My wife has displayed, over the past few days a reluctance to take food even in the form of puree. This morning she seemed unable to open her mouth and has drunk a little through clenched teeth. Because she cannot now speak we have to use a YES/No picture to get answers ,however in this instance she is being very evasive and answering yes and no to any questions so it is difficult to know what is the truth. Can she not open her mouth or is she just refusing to do so? Has anyone else experienced this phenomena ? She has just moved on to Level 4 diet (Pureed food) but is taking less and less each day.. She has an Advanced Directive stating that she does not want PEG feeding. Is this the beginning of the end? I am so scared!
Clenched Jaw: My wife has displayed, over... - PSP Association
Clenched Jaw
Hi, I am so sorry you are experiencing this. We seem to be in a similar place.
Mum has been losing weight over the last few months and is on level 5 and thickened drinks.
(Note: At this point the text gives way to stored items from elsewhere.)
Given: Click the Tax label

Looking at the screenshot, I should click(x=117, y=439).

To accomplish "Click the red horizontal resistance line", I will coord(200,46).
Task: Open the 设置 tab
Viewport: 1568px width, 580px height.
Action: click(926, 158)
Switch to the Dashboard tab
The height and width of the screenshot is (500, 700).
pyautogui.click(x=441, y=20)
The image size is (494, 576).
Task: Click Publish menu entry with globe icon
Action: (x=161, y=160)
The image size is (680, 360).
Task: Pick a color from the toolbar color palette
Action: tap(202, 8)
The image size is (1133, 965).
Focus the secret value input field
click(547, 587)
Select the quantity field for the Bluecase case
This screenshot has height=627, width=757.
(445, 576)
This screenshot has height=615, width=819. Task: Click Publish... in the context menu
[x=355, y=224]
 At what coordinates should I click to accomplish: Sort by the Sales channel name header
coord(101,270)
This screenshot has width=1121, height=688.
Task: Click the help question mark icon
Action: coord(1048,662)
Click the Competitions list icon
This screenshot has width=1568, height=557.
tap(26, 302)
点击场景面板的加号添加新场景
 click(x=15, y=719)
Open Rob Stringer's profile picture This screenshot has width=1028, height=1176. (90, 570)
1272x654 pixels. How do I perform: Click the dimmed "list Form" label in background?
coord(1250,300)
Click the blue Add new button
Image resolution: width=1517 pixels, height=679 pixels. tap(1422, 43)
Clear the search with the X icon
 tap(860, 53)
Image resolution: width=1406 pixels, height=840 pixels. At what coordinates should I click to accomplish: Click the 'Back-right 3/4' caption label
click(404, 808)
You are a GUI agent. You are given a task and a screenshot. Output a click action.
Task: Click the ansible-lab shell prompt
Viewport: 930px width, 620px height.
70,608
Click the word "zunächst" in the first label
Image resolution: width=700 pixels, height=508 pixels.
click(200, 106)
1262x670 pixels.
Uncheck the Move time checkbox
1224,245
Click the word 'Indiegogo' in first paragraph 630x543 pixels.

The last couple of days she has been repeatedly saying “yes” although when asked a question she can answer appropriately. This week she has had 2 days with no food because her mouth was clenched and we couldn’t get any food in.
Yesterday I felt it must be the end but today she is a little brighter and has been able to open her mouth and eat a little soup and yoghurt. She wasn’t drinking much juice but then I offered her a coffee and she drank it all and then drank all the juice! We have also done a swab for possible UTI so will see what that brings back. I have the feeling that the mouth clenching is involuntary because she is able to say “no more” when she has had enough of something so can refuse in that way.
Sorry I’m not much help, I am finding this stage pretty tough. I just wanted to share that mum is showing similar behaviours to your wife and that you are not alone.
Sending strength and love xx
Hi.
The clenched jaw can be due to muscle control as most other symptoms of PSP. Massage below the cheek bones near the ear can help to stimulate the muscles.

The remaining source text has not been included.